FORT BENNING, Ga. - Intelligence gathering and analysis have proven integral to the U.S. Army's ability to defeat enemies and complete the mission. The 3rd Heavy Brigade Combat Team, 3rd Infantry Division has been increasing their intelligence training in preparation for the unit's potential deployment.

One of the missions for the Soldiers of the 3rd HBCT Fusion Cell is to bring together elements from the Army's broad-reaching intelligence gathering programs, analyze them, and create a single "fused" report to brief to the command. These reports are used to make quick, effective decisions.

The Fusion Cell Soldiers conducted field training exercises Feb. 2 - 6 to demonstrate their capabilities to the brigade commander, Col. Peter Jones.

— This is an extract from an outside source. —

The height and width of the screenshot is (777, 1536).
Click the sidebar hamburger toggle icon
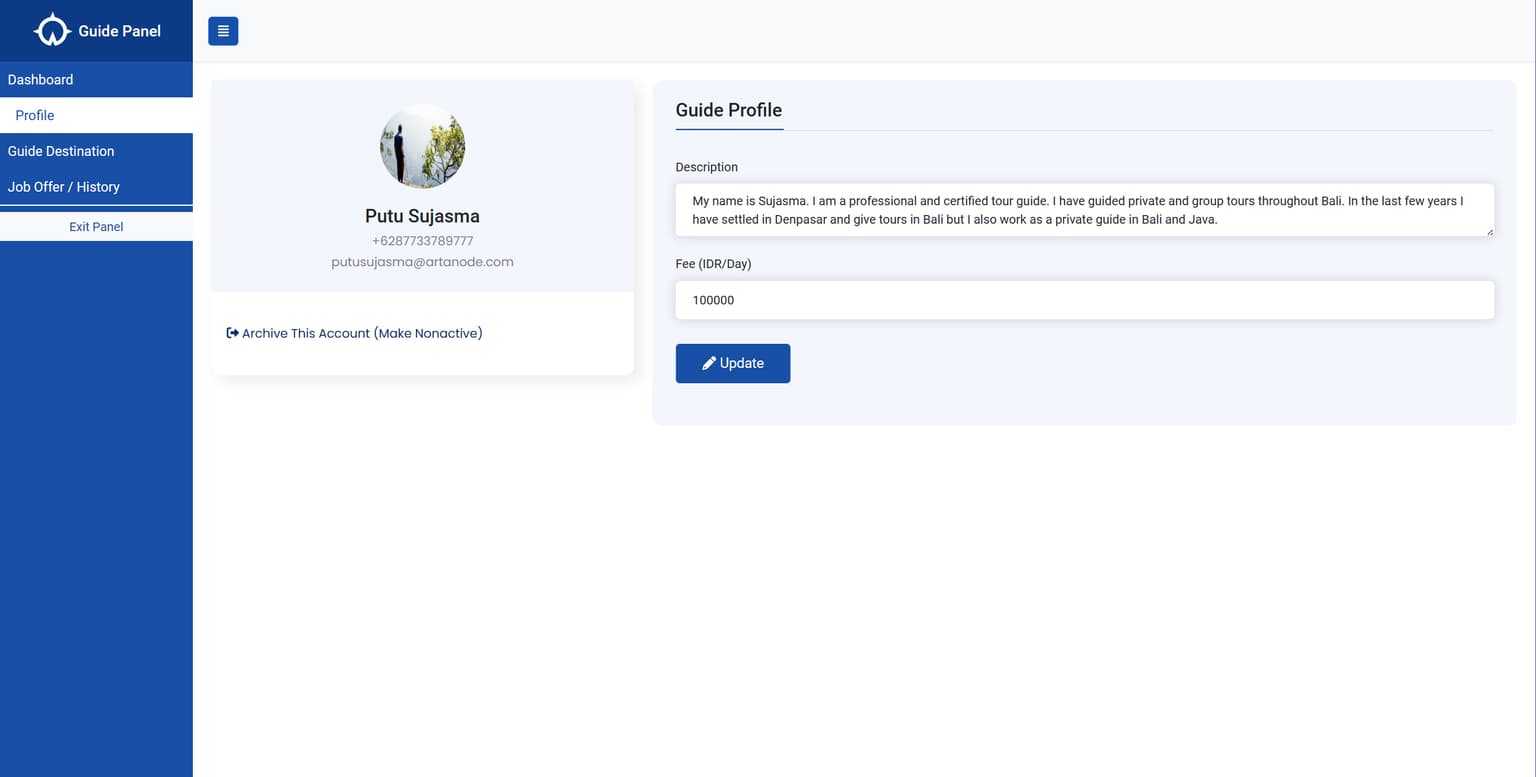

Staff Sergeant Edward J. Nowicki, Headquarters and Headquarters Troop, 3rd HBCT, is the noncommissioned officer in charge of the Fusion Cell.

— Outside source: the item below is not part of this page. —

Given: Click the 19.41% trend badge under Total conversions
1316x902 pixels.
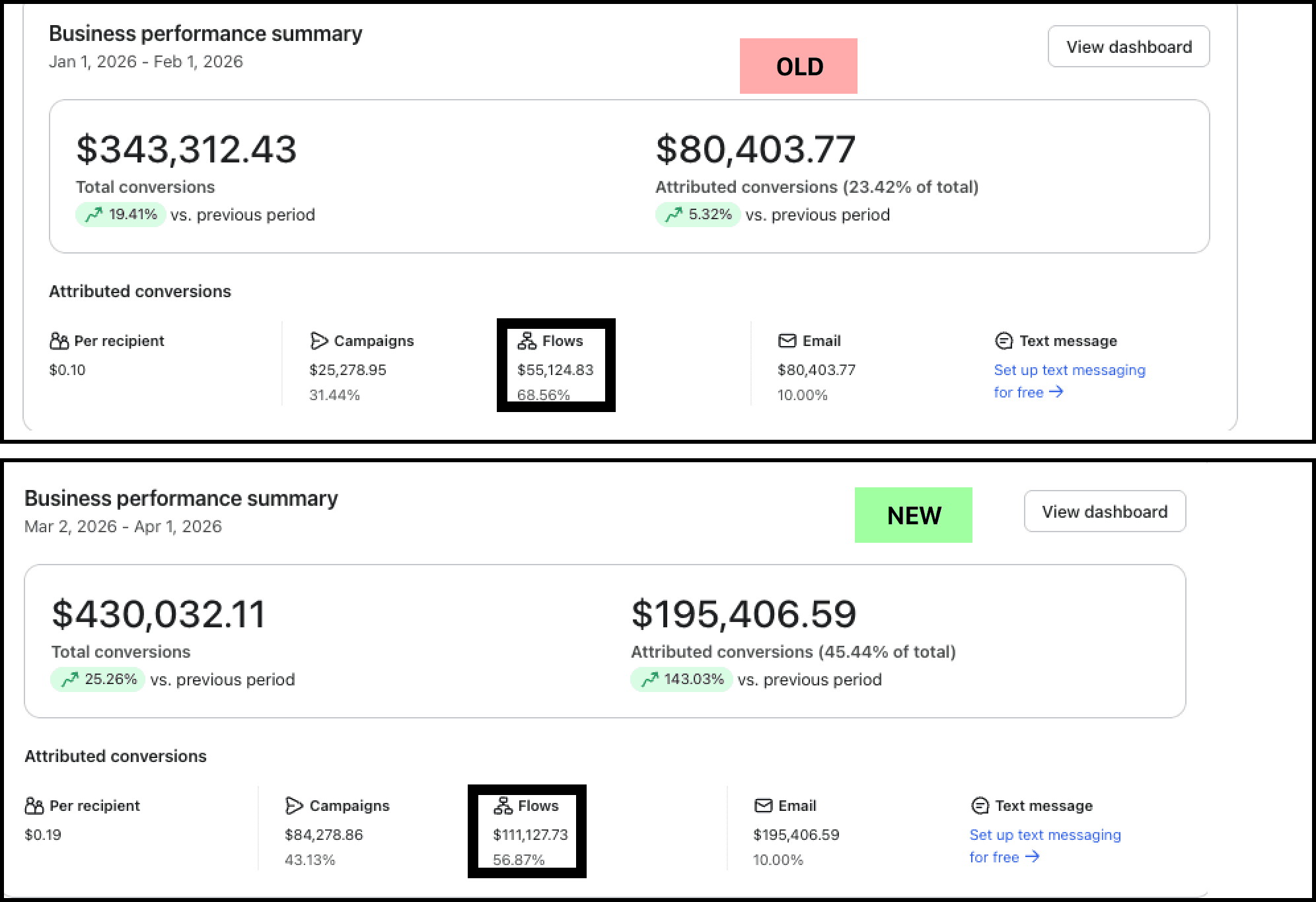Looking at the screenshot, I should point(120,215).
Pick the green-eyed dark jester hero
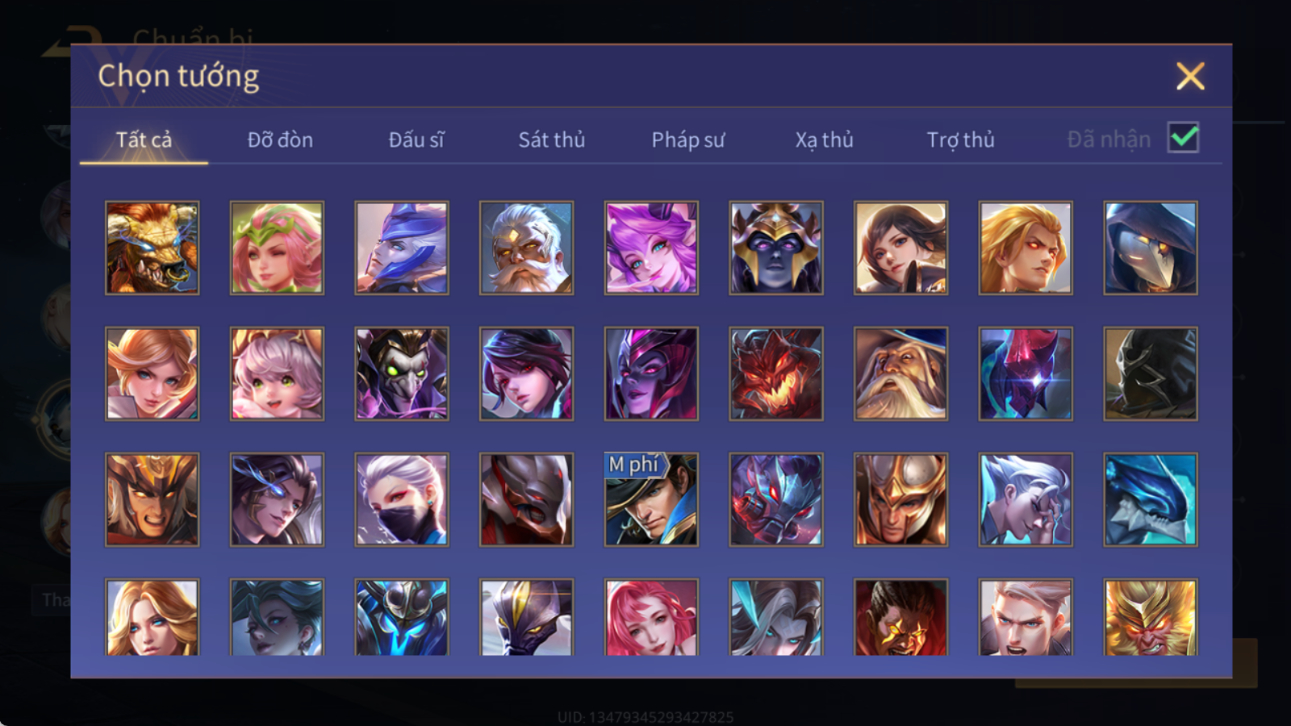The image size is (1291, 726). pyautogui.click(x=401, y=374)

"We are basically practicing setting up a mobile (Sensitive Compartmentalized Intelligence Facility), which is the hub for intelligence activities for the Brigade," he said.

During the field exercise, the Fusion Cell gained important training for future operations.
"There are certain things that we owe to the battalions and companies, and that is intelligence that can be used to give a better picture of what is happening," said Jones.

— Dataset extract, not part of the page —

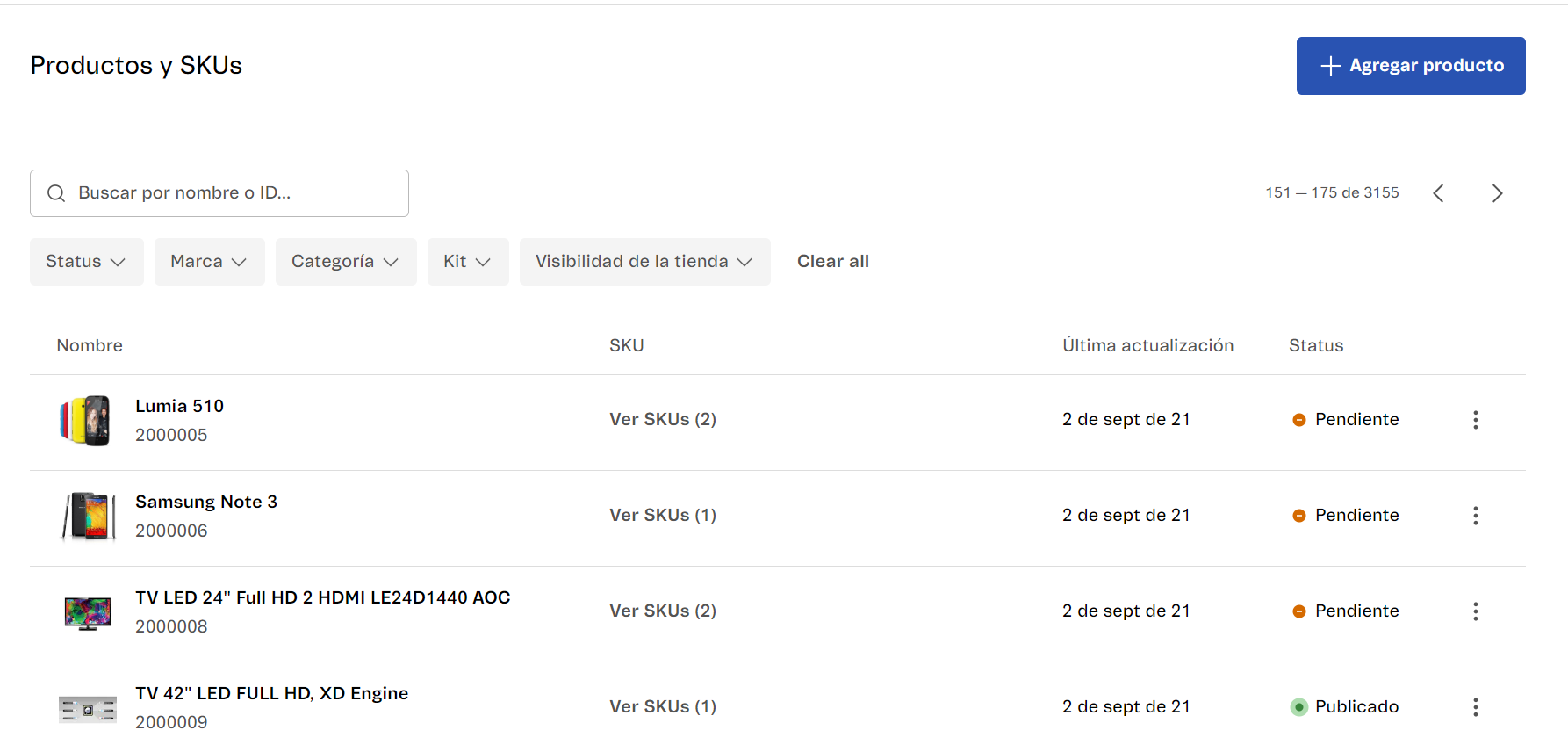Open the actions menu for TV 42" LED
Image resolution: width=1568 pixels, height=752 pixels.
click(x=1475, y=707)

That picture is giving the 3rd HBCT's leadership a better understanding of what is going on overseas; including information regarding the security situation and the local force's effectiveness in each country but also includes information about local industry, unemployment and basic living necessities like water, sewer and education.

"(Units) get better by doing collection and analysis," Jones said. "How we receive, fuse and produce intelligence is their baseline battle drill."

Jones likened the intelligence field to a puzzle with many pieces that overlap and connect in various ways to provide monitoring of events and actions taking place in and around the battlefield.

Looking forward, the intelligence group expects to support a potentially larger battle space and is putting procedures in place that allows the release of information to the local forces in order to support them, said Jones.

"We are maximizing our information and intelligence sharing with (the local forces) while protecting the Army's sources and methods," he continued, adding they are focusing on helping the local forces secure the population and increasing the capabilities of the government to provide essential services for its people.

"We are no longer the supported unit; we are the supporting unit," Jones said. "We are supporting the government's legitimacy as they protect the population."